Emerging research suggests newly identified blood markers can predict the risk for future dementia. Investigators believe the biomarkers will help to detect individuals who are at the highest risk of dementia, moving beyond current methods that rely on discovery of beta-amyloid plaques in the brain.
In the study, investigators at University of Texas Health San Antonio analyzed small molecules (called metabolites) in blood samples drawn from 22,623 individuals, including 995 who went on to develop dementia.
The participants were enrolled in eight research cohorts in five countries.
Researchers found that higher blood concentrations of molecules called branched-chain amino acids were associated with lower risk of future dementia. Another molecule, creatinine, and two very low-density lipoprotein (VLDL)-specific lipoprotein lipid subclasses also were associated with lower risk of dementia.
One high-density lipoprotein (HDL) and one VLDL lipoprotein subclass were associated with increased dementia risk.
Sudha Seshadri, M.D., is the co-leader and senior author on the research which appears in Alzheimer’s & Dementia: The Journal of the Alzheimer’s Association. The findings are important as dementia is a rising tidal wave of devastation for families and society with age being the biggest risk factor.
Alzheimer’s disease, which is the leading cause of dementia, is the sixth-leading cause of death in the United States, and more than five million Americans are currently living with Alzheimer’s — a figure expected to triple by 2050.
The research findings will broaden the search for drug targets in dementia caused by Alzheimer’s disease, vascular disease, and other subtypes, said Dr. Seshadri.
“It is now recognized that we need to look beyond the traditionally studied amyloid and tau pathways and understand the entire spectrum of pathology involved in persons who present with symptoms of Alzheimer’s disease and other dementias,” explains Seshadri.
“It is exciting to find new biomarkers that can help us identify persons who are at the highest risk of dementia.”
In the future, researchers may investigate the feasibility of developing a diagnostic exam, such as a blood test, to assess each patient’s molecular signature of dementia risk. The signature could include blood concentration of branched-chain amino acids.
Branched-chain amino acids are nutrients that the body obtains from proteins in foods such as meat and legumes. These amino acids include leucine, isoleucine and valine.
The altered metabolite signatures were observed years before the diagnosis of dementia when those study participants were healthy, Dr. Seshadri said. Therefore, if a test were to become available, therapy could be initiated earlier.
The study evaluated persons of European ancestry and was carried out in collaboration with researchers in Finland, the Netherlands, the United Kingdom, and Estonia. Seshadri is eager to replicate it in South Texas so as to evaluate diverse racial and ethnic groups.
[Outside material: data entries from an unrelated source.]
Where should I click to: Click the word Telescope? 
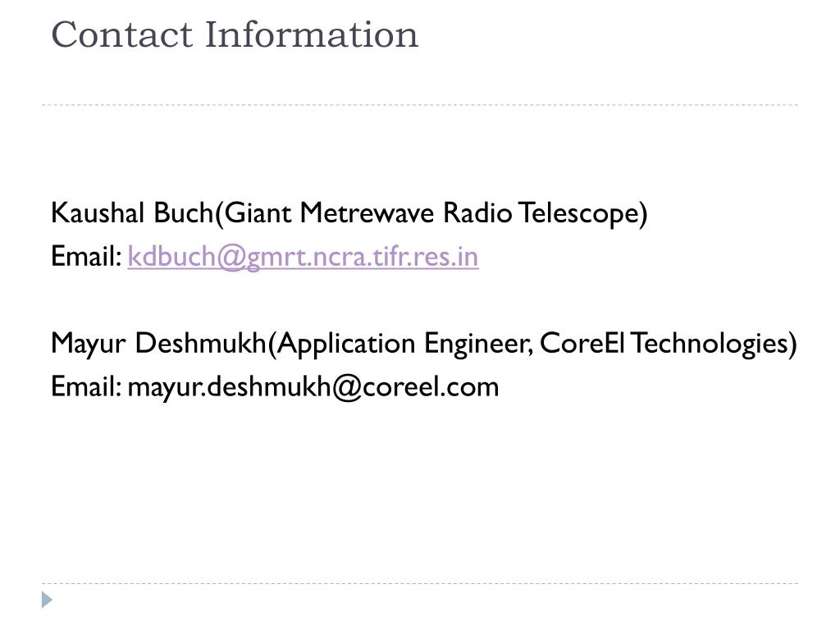click(578, 213)
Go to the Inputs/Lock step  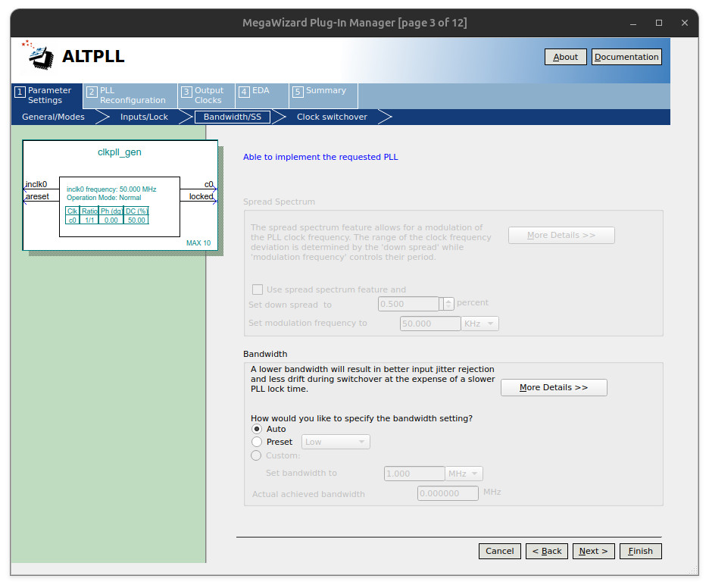coord(144,117)
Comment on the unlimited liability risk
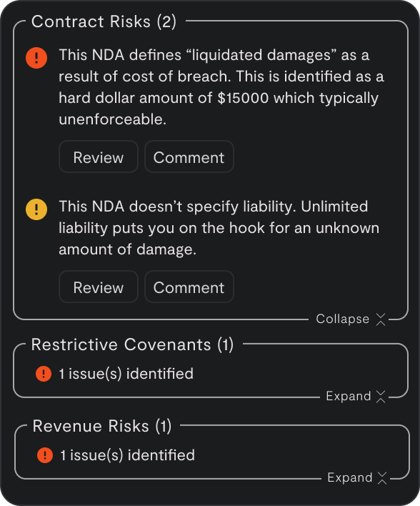 point(189,287)
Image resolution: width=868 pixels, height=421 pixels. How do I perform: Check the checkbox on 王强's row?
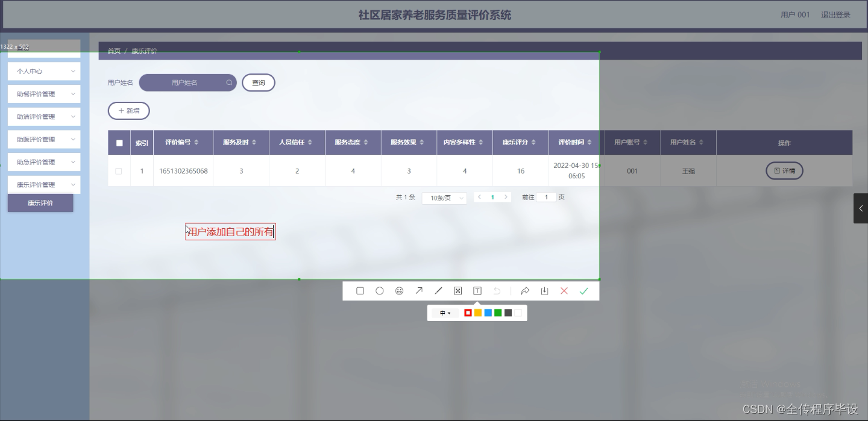[x=119, y=170]
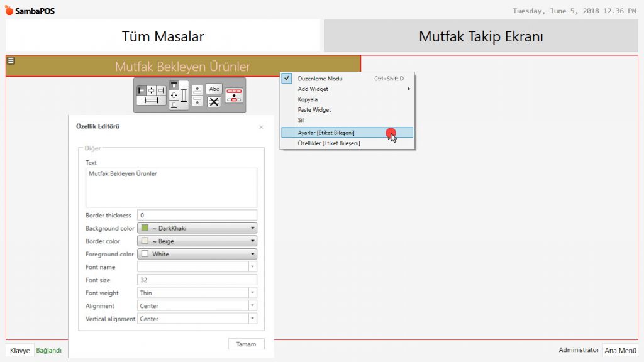Toggle the Düzenleme Modu checkmark

(287, 79)
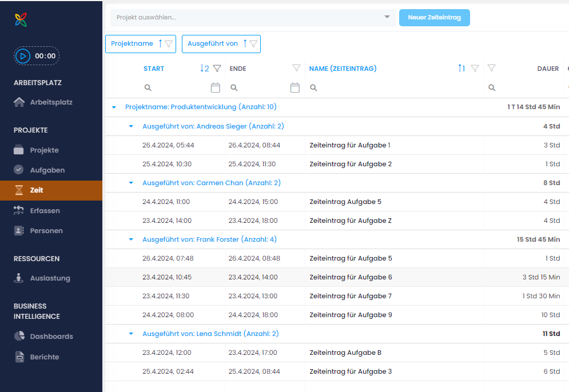Click the Name column search field

coord(395,88)
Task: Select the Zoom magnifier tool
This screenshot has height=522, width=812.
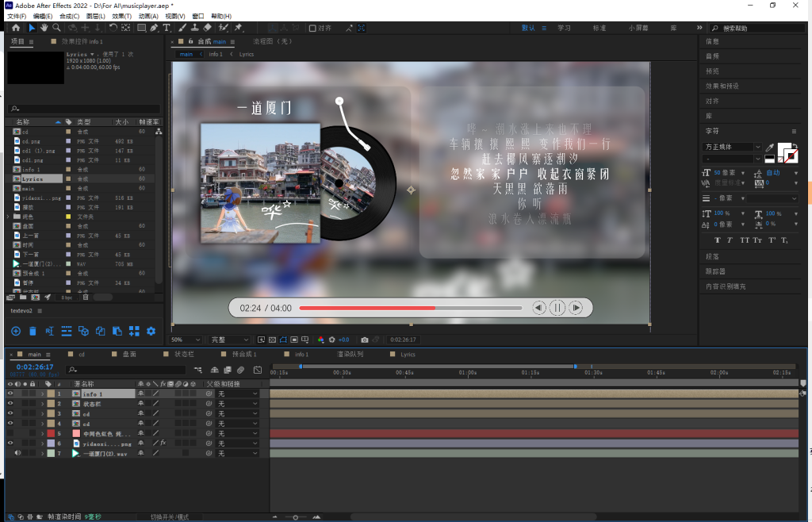Action: (x=56, y=28)
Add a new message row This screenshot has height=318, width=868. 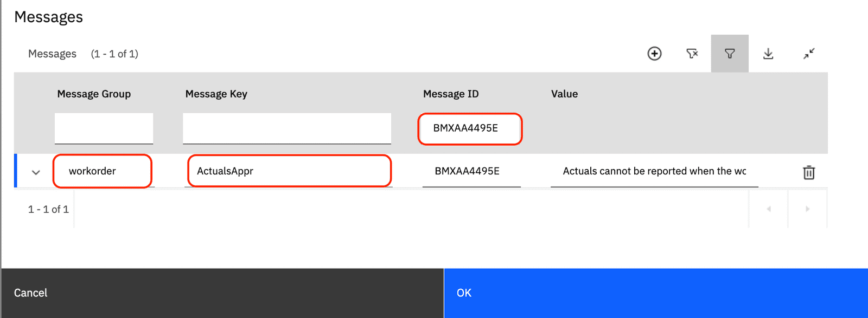click(x=655, y=54)
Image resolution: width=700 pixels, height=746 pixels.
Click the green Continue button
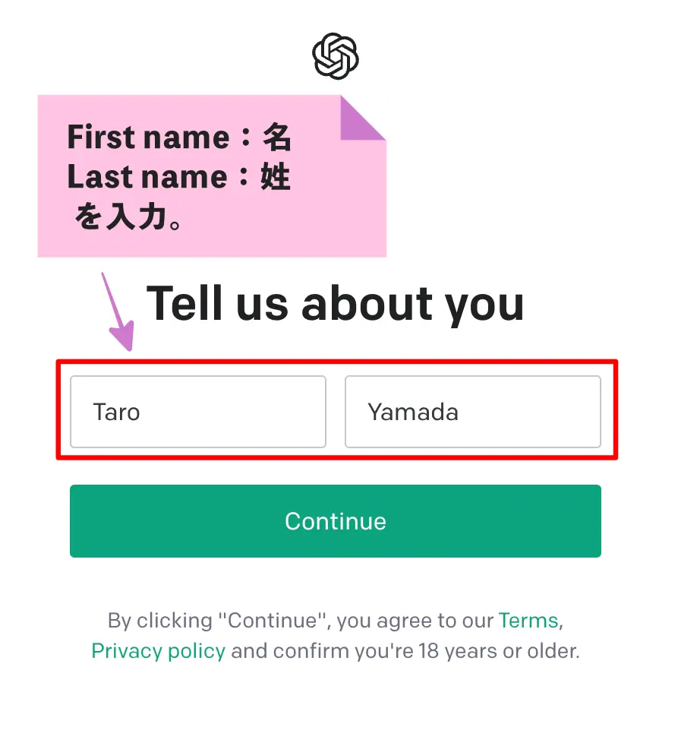point(336,521)

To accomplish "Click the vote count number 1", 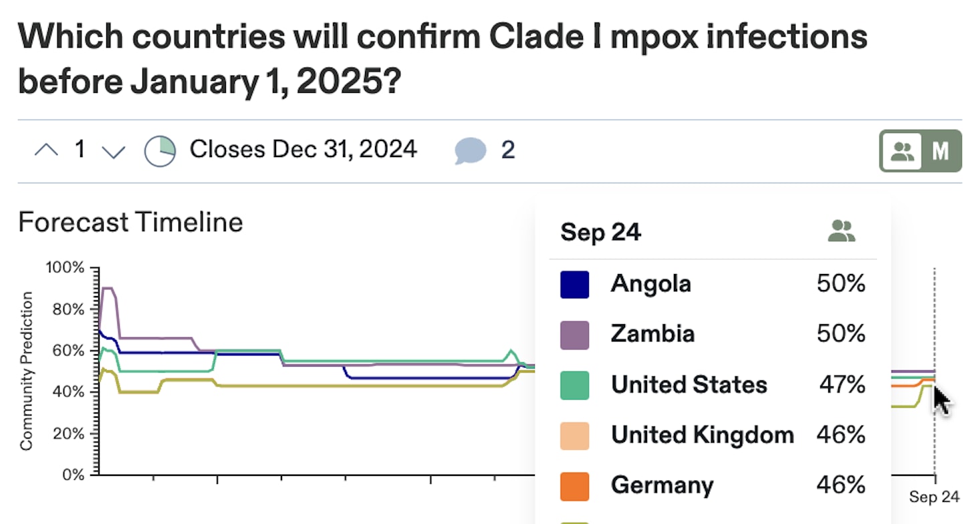I will [80, 150].
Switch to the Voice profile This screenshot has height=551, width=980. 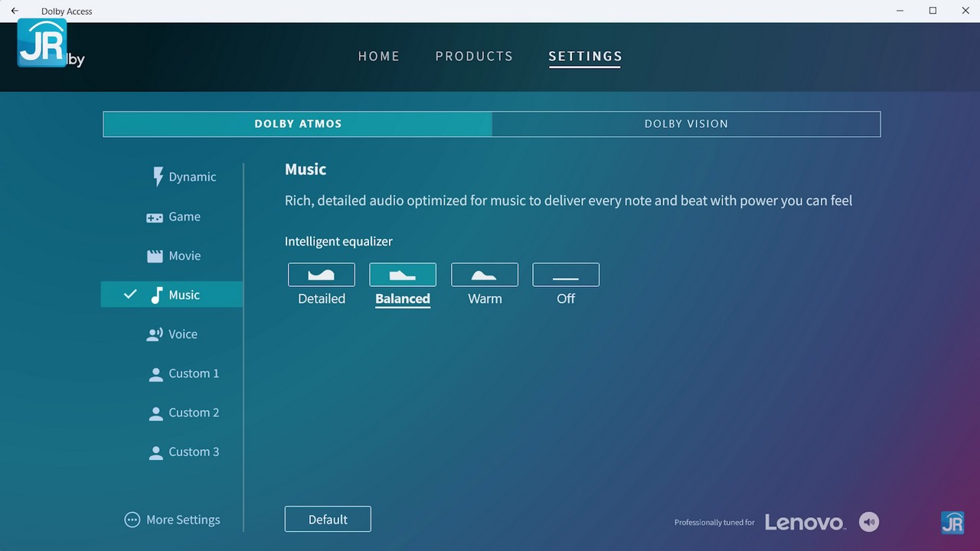pyautogui.click(x=172, y=334)
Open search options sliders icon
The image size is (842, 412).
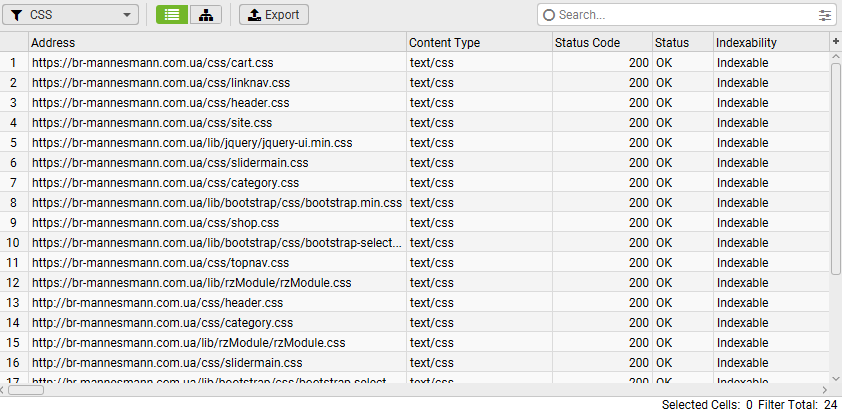[825, 15]
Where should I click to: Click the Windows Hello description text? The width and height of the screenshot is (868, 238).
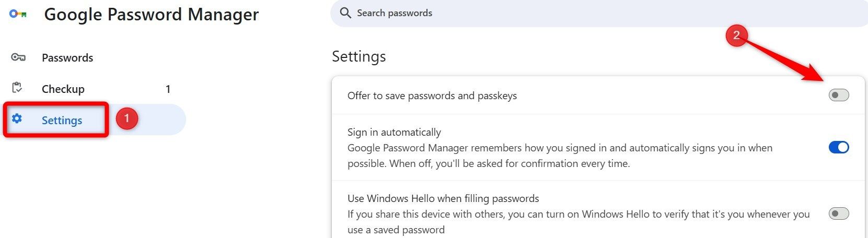coord(578,222)
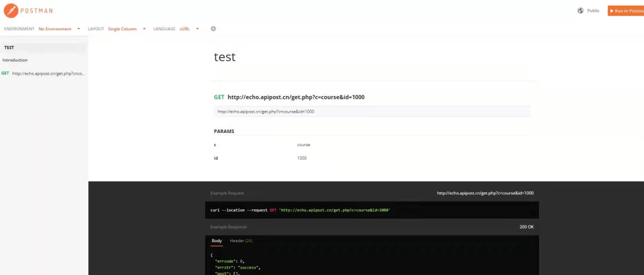
Task: Select TEST collection in the sidebar
Action: [x=9, y=47]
Investigators see a potential linkage as valine is a amino acid which has previously been shown to be involved in determining the risk of diabetes. Diabetes is a large concern among the Hispanic population living in South Texas, says Seshadri.
“Now it is shown to be associated with the risk of Alzheimer’s dementia. We want to investigate for any connections.”
Metabolites are influenced by genetic and environmental factors, and their levels can be modified through dietary and pharmacological interventions. “I hope that people reading about this study will understand that they can take ownership of their health,” Dr. Seshadri said.
“The lifestyle decisions they make, such as adopting a Mediterranean or other healthful diet, can affect these metabolites in ways we do not fully understand.”
Moreover, further studies can clarify whether the branched-chain amino acids and other molecules play a causal role in the dementia disease process or are merely early markers of the disease, explains Seshadri.